Balance: The Economics of Great Powers
- First edition
- Authors: Tim Kane R. Glenn Hubbard
- Language: English
- Genre: Economic History
- Publisher: Simon and Schuster
- Publication date: May 20, 2014
- Publication place: United States
- Pages: 368 pp
- ISBN: 9781476700267

= Balance (2013 book) =

Balance: The Economics of Great Powers from Ancient Rome to Modern America, known colloquially as Balance is a non-fiction economic history text written by former US intelligence officer and economist Captain Tim Kane and economist Glenn Hubbard. While criticized for its brevity across a wide range of historical matters, it has become an often cited text in the debate around American Isolationism and fiscal policy.

== Summary==
The text's principal concern is why economic imbalances have historically caused civil collapse, and asks whether The United States could experience a similar decline. The book summarizes the fall of a range of civilizations, including the Ming Dynasty, Ottoman Turkey and Imperial Spain, and reflects on the resulting patterns within their socioeconomic, military and political policies.

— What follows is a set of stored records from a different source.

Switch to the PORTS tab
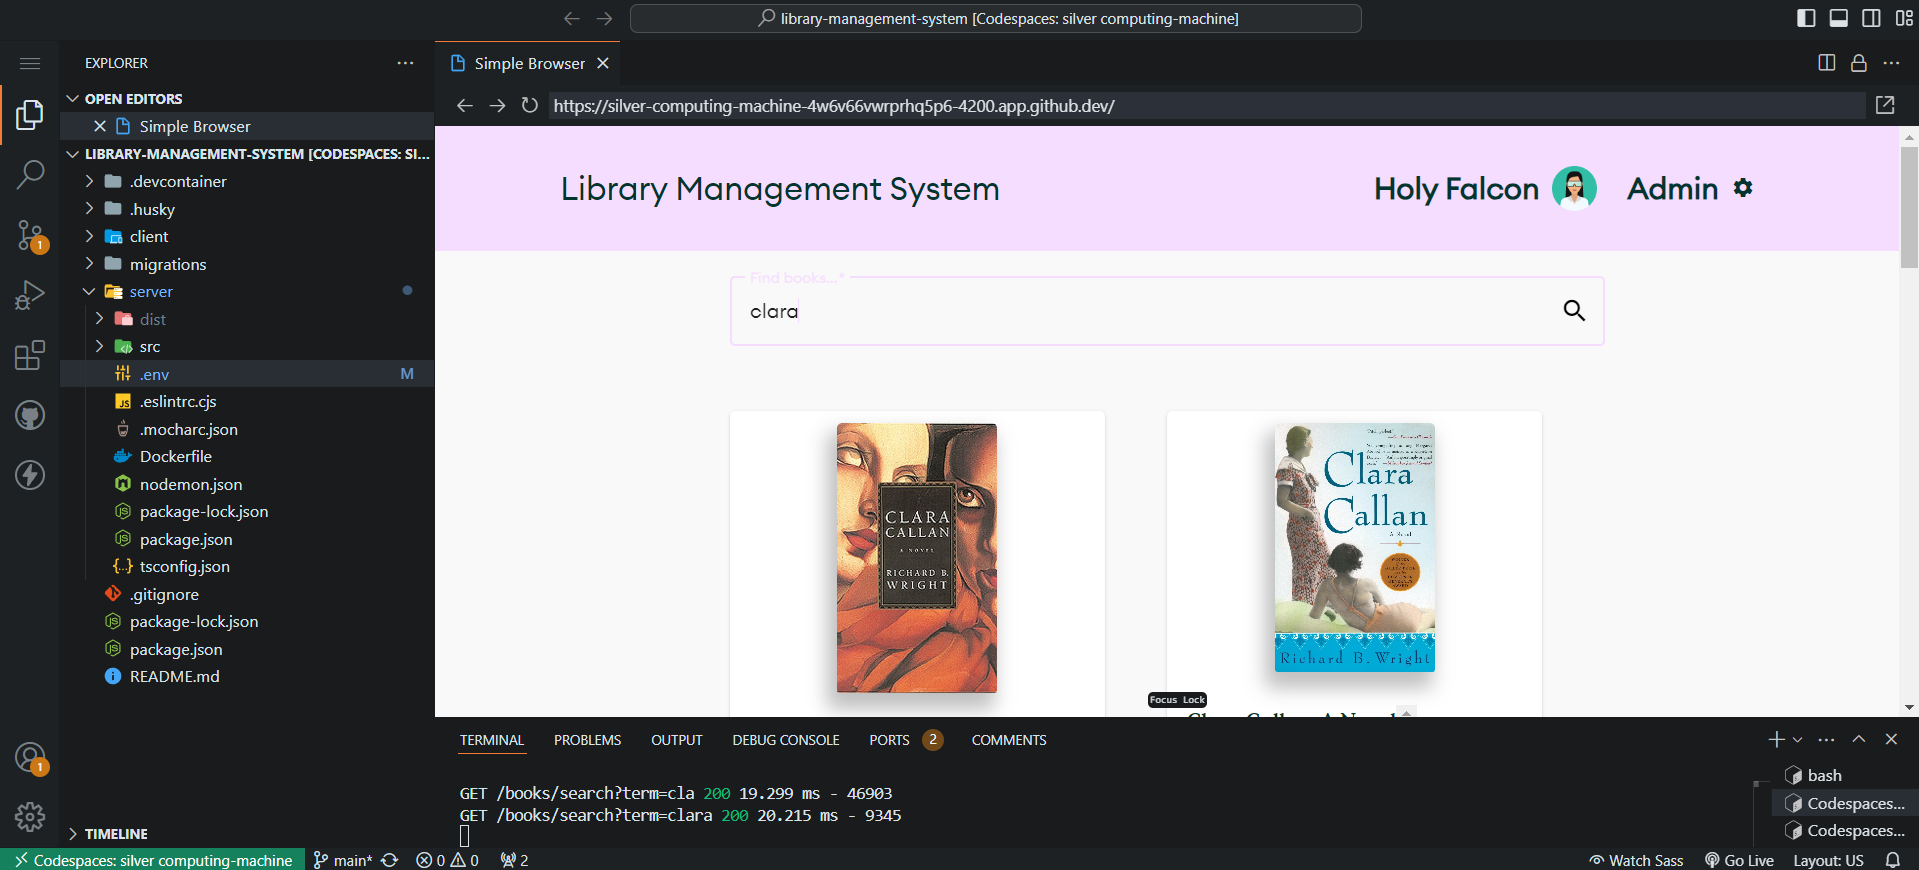Viewport: 1919px width, 870px height. (889, 740)
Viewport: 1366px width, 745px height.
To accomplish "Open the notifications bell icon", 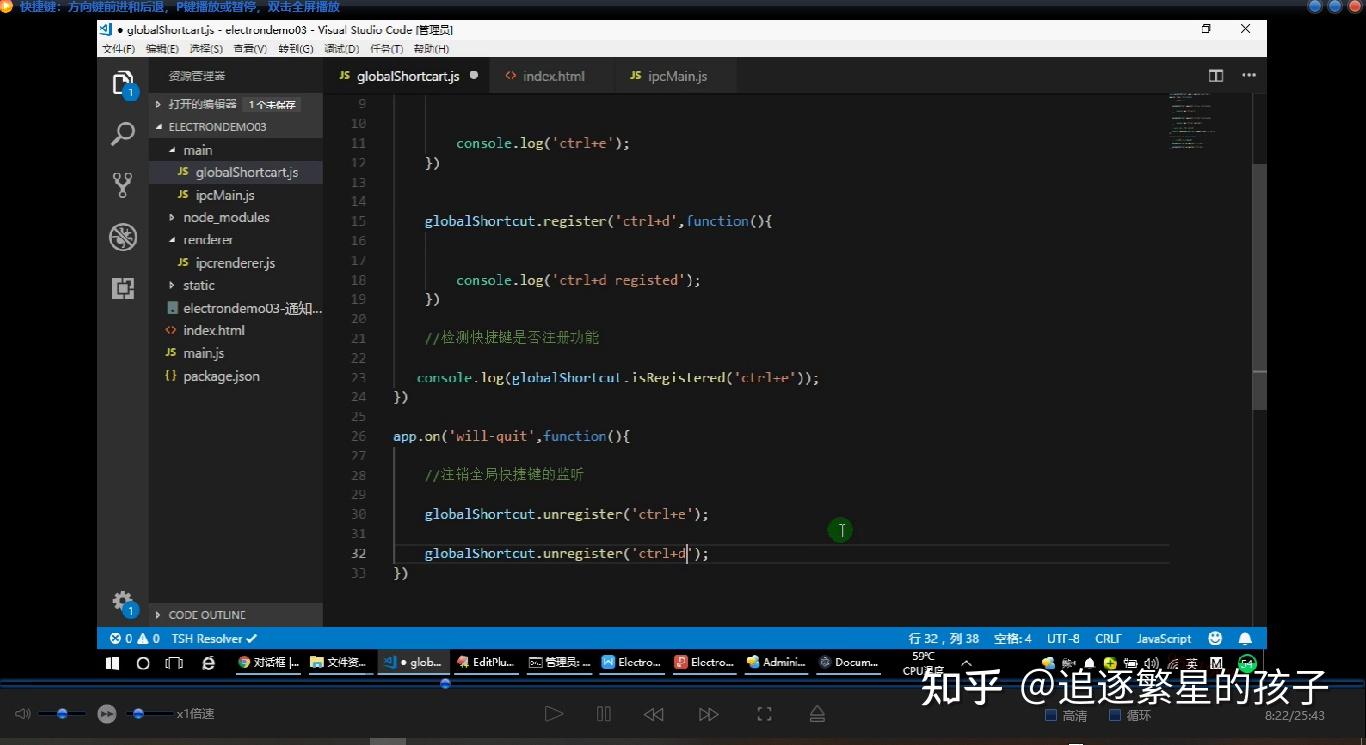I will 1245,638.
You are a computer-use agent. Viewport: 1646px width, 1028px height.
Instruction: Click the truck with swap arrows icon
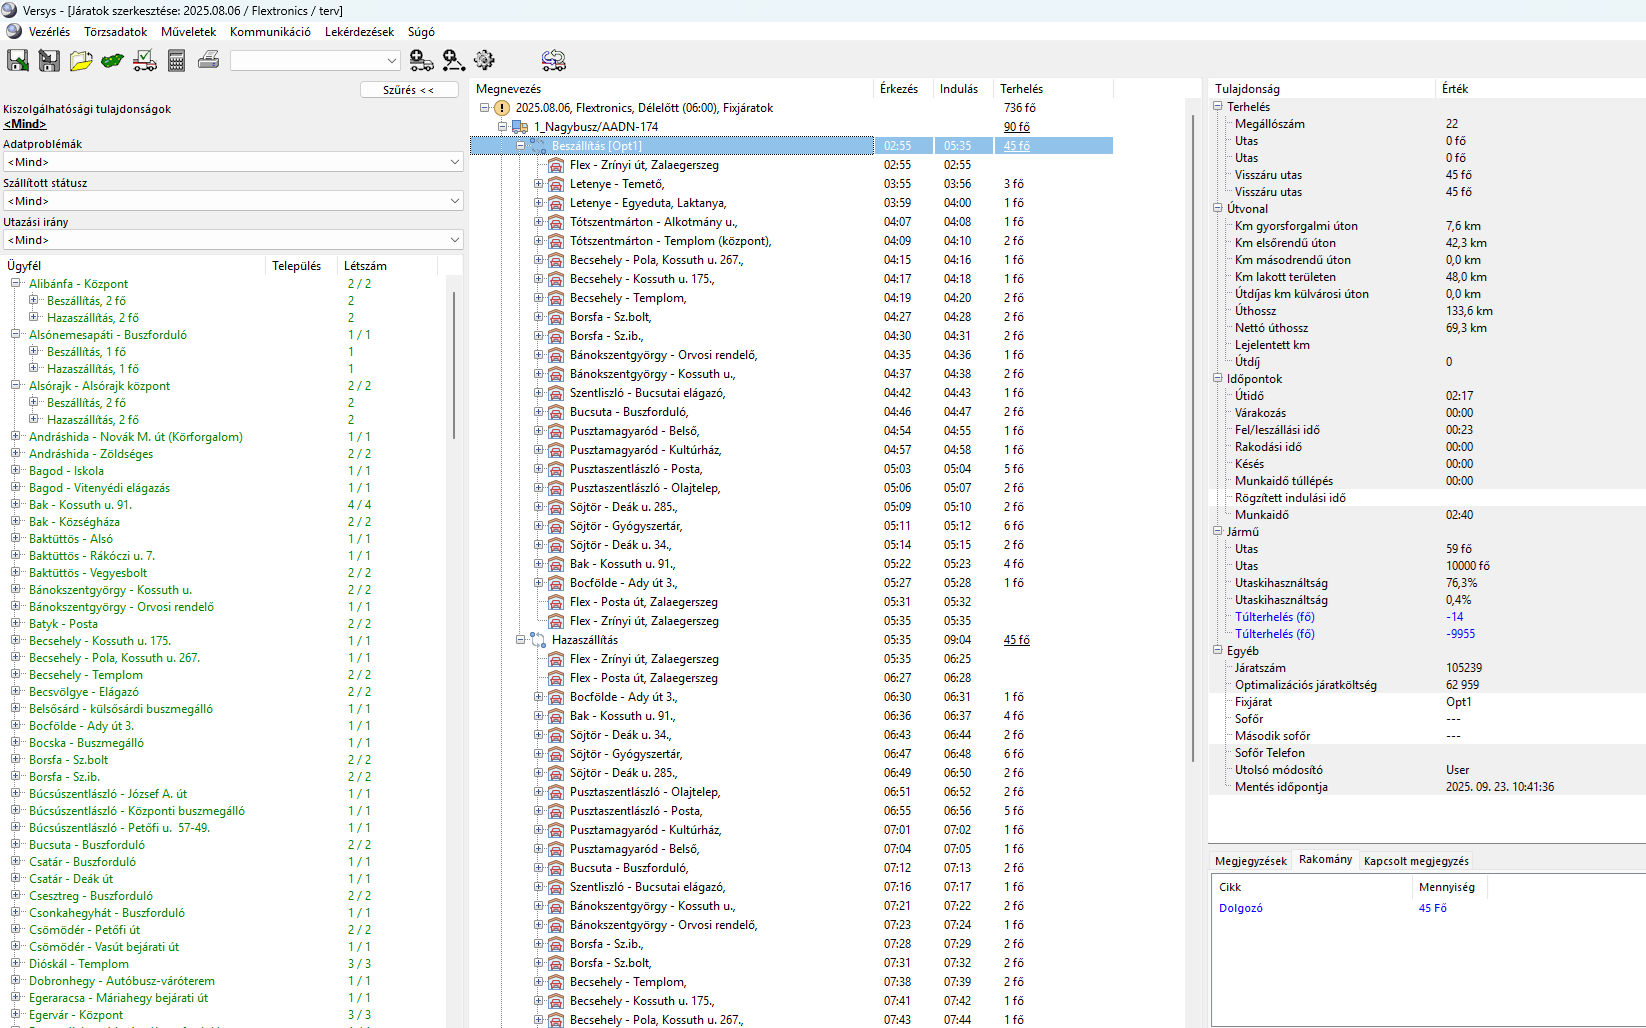click(553, 61)
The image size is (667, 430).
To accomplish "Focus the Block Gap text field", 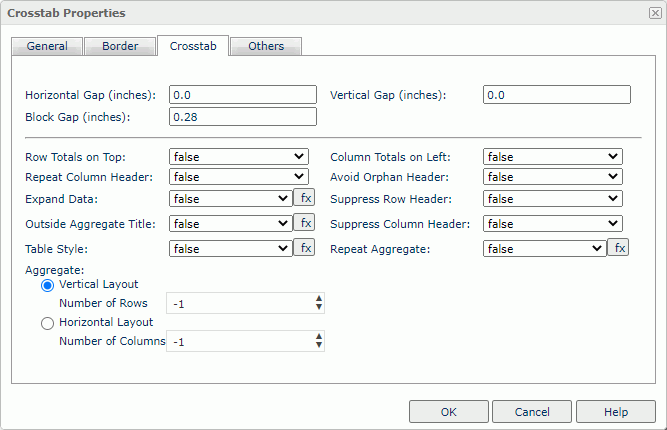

From this, Kane and Hubbard introduce a new measure of economic power, based around fiscal balance, national debt and social spending. The text is particularly critical of heavy regulation on internal employment, markets and trade, highlighting the limits of the Japanese model of growth, including an ageing population. The book concludes with a comparison of the twenty-first century United States to former fallen civilizations, and the challenges Americans face in order to address what Kane and Hubbard regard as "dysfunctional fiscal imbalance".

==Reception==
The book received mixed to positive reviews during the initial release, with The New York Times describing the book's analysis of imperial history as "one-dimensional" but praising the book's overall focus on domestic issues as "dead-on". The Financial Times described the book as "a readable, data-rich history of the fall of great powers through the eyes of two fiscally troubled US conservatives in 2013."

The book has found success in political debate circles, and is often cited within other socioeconomic texts and analysis.